Loading a CSV into Bigquery using bq

I'm trying to do something I feel like is pretty simple but can't seem to get it to work. I created a table in Bigquery and am now trying to use the bq tool to import data in to it. The file I'm trying to import in to the table is a CSV file that uses quotes on columns that have data that could have commas in them.

Table:

-ColA string -ColB string -ColC string -ColD integer

File:

"ColA data","ColB data","ColC data", ColD data

Command

bq load --quote "" --format=csv dataset.TableName c:\path\filename.csv ColA:string,ColB:string,ColC:string,ColD:integer

The error I'm getting is: "-Error while reading data, error message: Too many values in row starting at position: 164"

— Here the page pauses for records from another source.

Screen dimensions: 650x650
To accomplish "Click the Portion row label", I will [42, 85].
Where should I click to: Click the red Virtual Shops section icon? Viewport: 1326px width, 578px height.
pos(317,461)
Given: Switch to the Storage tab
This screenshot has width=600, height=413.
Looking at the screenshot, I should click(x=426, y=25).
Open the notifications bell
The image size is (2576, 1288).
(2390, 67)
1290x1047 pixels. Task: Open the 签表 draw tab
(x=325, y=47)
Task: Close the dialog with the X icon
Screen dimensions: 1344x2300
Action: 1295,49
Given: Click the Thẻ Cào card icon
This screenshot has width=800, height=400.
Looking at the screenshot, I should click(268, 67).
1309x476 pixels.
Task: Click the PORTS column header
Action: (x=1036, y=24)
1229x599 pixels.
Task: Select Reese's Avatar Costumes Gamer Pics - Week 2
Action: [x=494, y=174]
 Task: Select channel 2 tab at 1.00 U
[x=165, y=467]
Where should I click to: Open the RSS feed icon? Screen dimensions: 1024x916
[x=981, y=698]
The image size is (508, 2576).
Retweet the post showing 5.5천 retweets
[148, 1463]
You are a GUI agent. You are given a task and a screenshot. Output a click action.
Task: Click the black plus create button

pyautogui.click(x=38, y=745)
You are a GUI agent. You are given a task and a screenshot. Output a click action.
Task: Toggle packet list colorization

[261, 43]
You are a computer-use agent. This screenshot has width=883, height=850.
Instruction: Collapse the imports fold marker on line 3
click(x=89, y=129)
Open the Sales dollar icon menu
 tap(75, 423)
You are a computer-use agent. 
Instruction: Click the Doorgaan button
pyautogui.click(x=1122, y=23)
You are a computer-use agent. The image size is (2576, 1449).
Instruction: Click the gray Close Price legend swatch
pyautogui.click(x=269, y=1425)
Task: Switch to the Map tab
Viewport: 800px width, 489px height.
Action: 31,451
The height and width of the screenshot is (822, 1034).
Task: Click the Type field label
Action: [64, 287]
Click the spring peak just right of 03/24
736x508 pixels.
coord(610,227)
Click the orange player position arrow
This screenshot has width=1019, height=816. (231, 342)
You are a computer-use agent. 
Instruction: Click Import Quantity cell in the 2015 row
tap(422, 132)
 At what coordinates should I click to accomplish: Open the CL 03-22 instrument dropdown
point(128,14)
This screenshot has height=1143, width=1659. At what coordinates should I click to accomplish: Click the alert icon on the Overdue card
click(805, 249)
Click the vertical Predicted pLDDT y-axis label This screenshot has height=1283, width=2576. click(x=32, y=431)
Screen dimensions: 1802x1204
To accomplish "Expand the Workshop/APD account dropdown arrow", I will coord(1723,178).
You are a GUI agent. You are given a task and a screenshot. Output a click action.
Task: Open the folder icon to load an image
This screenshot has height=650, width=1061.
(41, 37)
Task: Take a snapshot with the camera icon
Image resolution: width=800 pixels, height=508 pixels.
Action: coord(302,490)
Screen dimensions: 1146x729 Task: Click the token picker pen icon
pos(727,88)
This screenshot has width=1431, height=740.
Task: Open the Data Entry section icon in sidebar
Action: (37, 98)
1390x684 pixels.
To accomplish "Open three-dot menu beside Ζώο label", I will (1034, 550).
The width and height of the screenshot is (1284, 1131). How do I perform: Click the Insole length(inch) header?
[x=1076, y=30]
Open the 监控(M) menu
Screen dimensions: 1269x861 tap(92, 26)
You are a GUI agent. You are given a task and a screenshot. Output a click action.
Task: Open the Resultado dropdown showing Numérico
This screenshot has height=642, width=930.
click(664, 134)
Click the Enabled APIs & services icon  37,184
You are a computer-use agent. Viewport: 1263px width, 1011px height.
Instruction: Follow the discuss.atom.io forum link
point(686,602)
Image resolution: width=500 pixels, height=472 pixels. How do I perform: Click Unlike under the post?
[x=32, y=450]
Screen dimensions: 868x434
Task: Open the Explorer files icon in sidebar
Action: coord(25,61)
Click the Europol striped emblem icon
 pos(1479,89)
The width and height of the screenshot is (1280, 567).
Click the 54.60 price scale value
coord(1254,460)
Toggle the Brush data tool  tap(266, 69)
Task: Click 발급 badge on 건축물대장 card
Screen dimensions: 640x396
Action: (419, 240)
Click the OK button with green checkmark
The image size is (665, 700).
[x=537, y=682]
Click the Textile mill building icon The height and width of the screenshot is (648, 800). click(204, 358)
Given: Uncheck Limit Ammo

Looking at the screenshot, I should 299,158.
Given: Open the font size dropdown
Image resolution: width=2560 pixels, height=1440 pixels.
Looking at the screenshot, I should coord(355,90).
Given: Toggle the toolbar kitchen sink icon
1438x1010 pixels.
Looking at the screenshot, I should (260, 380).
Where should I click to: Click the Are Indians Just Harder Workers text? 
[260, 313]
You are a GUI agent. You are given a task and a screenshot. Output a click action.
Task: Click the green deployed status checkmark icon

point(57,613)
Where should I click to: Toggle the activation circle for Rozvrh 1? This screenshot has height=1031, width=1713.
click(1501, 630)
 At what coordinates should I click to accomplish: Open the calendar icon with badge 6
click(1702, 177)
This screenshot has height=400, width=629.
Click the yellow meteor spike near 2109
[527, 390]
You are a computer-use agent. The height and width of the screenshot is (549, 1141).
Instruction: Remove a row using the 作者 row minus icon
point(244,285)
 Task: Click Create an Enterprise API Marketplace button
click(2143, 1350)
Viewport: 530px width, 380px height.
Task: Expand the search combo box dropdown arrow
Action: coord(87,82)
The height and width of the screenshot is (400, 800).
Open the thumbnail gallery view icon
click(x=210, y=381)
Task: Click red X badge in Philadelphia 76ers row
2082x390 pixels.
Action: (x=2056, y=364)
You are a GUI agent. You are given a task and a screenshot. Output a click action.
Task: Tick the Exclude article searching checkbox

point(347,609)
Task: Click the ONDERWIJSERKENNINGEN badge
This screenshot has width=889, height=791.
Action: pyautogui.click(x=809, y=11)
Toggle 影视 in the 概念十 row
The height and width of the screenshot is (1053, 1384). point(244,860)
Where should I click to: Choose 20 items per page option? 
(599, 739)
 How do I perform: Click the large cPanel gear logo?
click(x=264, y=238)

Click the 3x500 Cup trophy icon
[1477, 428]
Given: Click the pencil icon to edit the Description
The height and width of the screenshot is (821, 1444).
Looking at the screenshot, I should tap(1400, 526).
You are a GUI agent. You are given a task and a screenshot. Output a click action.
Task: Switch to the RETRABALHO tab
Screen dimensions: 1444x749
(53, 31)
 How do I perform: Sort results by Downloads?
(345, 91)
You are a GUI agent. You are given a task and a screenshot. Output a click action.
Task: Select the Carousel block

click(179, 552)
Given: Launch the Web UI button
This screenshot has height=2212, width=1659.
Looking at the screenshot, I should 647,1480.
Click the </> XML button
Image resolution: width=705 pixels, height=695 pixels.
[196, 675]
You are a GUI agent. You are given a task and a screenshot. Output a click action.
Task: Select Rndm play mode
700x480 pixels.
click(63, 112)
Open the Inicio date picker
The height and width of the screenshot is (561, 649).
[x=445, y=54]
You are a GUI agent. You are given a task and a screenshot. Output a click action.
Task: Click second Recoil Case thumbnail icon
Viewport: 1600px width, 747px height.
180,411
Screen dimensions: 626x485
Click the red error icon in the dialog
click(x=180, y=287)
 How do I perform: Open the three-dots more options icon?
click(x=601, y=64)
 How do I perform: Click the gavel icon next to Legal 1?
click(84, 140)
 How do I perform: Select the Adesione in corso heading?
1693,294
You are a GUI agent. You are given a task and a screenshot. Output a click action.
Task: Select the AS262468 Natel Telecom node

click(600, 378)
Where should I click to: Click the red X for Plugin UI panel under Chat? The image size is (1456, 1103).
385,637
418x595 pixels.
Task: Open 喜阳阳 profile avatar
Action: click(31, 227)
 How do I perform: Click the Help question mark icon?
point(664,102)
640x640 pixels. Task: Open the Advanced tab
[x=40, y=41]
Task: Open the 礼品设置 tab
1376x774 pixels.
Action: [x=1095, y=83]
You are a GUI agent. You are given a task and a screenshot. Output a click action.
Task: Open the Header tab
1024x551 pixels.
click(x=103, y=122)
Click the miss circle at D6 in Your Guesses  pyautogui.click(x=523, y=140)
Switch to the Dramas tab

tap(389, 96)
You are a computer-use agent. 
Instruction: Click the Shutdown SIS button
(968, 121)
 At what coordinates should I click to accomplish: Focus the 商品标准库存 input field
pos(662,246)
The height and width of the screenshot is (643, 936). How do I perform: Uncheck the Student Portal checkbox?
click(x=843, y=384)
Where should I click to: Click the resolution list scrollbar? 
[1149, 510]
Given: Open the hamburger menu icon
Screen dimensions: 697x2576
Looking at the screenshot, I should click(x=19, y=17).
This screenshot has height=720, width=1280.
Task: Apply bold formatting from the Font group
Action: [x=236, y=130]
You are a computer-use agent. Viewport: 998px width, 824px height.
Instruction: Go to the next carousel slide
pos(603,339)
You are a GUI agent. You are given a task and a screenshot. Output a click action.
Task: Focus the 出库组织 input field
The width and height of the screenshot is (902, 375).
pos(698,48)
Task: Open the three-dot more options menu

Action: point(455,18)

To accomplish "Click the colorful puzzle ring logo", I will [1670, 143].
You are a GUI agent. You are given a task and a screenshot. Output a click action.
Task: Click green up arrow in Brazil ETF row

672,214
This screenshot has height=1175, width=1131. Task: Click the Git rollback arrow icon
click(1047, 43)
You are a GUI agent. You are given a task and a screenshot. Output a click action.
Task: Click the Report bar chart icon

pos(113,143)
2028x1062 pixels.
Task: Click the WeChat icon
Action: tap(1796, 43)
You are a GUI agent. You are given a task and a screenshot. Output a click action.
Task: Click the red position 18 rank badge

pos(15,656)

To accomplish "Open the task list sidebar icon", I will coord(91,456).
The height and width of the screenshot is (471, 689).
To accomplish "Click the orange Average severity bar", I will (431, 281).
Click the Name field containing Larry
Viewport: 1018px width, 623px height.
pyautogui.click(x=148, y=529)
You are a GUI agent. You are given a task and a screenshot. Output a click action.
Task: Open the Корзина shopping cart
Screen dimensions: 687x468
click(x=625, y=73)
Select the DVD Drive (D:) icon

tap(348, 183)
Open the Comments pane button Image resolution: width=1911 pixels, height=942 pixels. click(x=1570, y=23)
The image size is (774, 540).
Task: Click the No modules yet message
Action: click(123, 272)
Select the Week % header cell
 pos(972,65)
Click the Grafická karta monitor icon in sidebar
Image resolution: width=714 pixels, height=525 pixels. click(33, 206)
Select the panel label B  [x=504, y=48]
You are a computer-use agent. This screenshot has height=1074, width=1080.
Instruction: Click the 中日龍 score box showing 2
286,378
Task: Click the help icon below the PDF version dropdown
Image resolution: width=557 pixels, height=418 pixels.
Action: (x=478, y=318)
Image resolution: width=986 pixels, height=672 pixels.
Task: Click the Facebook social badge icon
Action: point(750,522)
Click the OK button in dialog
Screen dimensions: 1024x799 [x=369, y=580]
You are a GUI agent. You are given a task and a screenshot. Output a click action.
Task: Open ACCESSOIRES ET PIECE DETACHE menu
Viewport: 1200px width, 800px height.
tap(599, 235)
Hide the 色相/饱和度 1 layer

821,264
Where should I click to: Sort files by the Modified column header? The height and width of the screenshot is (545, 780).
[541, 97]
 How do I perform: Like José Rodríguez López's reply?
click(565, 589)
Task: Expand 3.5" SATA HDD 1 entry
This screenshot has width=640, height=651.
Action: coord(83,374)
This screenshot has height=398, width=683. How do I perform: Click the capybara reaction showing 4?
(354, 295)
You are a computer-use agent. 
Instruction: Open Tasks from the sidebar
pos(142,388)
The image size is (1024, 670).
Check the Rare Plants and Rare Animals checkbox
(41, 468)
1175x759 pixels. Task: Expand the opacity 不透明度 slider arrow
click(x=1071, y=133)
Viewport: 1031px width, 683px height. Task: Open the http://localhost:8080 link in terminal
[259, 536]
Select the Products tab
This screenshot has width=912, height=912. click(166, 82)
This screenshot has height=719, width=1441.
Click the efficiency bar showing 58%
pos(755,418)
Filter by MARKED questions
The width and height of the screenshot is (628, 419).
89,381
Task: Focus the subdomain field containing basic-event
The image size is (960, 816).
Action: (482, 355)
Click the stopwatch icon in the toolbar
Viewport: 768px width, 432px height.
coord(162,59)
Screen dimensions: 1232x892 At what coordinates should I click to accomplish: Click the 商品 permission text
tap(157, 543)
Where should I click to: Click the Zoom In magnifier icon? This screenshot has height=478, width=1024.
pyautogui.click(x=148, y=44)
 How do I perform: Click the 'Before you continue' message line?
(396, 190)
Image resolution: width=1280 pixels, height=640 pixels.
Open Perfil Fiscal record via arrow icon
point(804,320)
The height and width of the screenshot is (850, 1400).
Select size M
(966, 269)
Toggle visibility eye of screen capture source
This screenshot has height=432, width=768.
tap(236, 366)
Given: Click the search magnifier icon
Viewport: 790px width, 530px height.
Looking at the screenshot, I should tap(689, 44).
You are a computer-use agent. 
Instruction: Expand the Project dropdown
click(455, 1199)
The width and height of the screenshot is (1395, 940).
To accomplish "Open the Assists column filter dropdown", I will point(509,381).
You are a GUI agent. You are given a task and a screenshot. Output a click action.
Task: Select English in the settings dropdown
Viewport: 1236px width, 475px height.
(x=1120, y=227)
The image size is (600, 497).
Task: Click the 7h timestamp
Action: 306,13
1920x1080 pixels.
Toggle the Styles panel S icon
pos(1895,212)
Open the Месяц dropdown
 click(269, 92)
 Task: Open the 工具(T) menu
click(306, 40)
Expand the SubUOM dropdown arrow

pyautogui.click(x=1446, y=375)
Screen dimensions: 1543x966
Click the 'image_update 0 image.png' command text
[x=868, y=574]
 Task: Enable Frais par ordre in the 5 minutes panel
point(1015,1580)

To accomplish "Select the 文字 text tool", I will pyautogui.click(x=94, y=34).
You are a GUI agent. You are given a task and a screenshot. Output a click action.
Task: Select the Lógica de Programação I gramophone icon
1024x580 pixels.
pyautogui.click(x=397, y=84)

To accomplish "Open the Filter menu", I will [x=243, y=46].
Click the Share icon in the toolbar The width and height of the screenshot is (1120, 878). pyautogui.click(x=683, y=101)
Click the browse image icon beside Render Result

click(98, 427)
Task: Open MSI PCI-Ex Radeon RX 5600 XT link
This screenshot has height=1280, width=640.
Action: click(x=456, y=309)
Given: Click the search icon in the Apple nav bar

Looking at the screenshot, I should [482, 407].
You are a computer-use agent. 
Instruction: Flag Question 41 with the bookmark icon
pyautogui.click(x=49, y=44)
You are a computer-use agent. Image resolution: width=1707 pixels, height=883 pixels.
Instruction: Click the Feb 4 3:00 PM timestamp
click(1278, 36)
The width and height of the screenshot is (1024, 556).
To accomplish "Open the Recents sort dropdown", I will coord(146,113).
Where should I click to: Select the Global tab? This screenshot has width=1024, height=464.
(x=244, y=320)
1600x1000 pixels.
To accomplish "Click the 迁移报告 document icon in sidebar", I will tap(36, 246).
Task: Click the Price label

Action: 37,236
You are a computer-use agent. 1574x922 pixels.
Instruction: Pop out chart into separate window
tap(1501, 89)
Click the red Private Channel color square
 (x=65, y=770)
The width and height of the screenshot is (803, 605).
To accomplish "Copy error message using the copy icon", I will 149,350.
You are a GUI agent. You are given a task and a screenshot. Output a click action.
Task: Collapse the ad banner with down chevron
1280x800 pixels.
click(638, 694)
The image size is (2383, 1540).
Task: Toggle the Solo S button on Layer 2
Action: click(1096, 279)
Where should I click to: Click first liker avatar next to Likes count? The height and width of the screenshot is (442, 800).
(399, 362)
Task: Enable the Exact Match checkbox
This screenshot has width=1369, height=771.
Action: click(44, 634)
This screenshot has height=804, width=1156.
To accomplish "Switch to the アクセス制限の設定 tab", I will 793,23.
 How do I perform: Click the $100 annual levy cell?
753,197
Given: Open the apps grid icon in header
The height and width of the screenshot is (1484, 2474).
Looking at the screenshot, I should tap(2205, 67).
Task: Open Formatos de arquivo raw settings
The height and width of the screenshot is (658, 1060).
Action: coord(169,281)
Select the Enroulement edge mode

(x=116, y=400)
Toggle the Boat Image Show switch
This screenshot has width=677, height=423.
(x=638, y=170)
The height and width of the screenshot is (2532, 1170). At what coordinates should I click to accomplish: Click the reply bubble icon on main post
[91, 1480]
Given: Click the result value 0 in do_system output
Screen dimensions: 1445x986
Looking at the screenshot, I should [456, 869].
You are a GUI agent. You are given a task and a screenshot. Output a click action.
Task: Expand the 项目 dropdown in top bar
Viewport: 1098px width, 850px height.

The curious thing is that position 164 happens to be the end of line 1 in the file I'm trying to import. If I delete all of the data it loads that first row, but if I put the other rows back in then it fails out again. Is there a option to set that the file is row terminator with CR/LF? I would think that is just the default because its a standard CSV but just a thought.

Upvotes: 1

Views: 6619

Answers (1)

rsantiago
rsantiago

Reputation: 2099

A quick test using your information worked:

$ cat file.csv
"ColA data","ColB data","ColC data",22

$ bq load --quote "" --format=csv test_dataset.table_import_csv file.csv
Upload complete.
Waiting on bqjob_1 ... (0s) Current status: DONE   

$ bq query --use_legacy_sql=false 'select * from test_dataset.table_import_csv'
Waiting on bqjob_2 ... (0s) Current status: DONE

+-------------+-------------+-------------+------+
|    cola     |    colb     |    colc     | cold |
+-------------+-------------+-------------+------+
| "ColA data" | "ColB data" | "ColC data" |   22 |
+-------------+-------------+-------------+------+

$

Then I add a new comma in the first row and got the same error as you: "Too many values in row starting at position: 40"

To solve your issue, you need to guaranty that string columns don't include any comma character, because this is the character used to identify new columns in a CSV file.

The option to change the column delimiter is --field_delimiter, try it out:

The character that indicates the boundary between columns in the data. Both \t and tab are allowed for tab delimiters.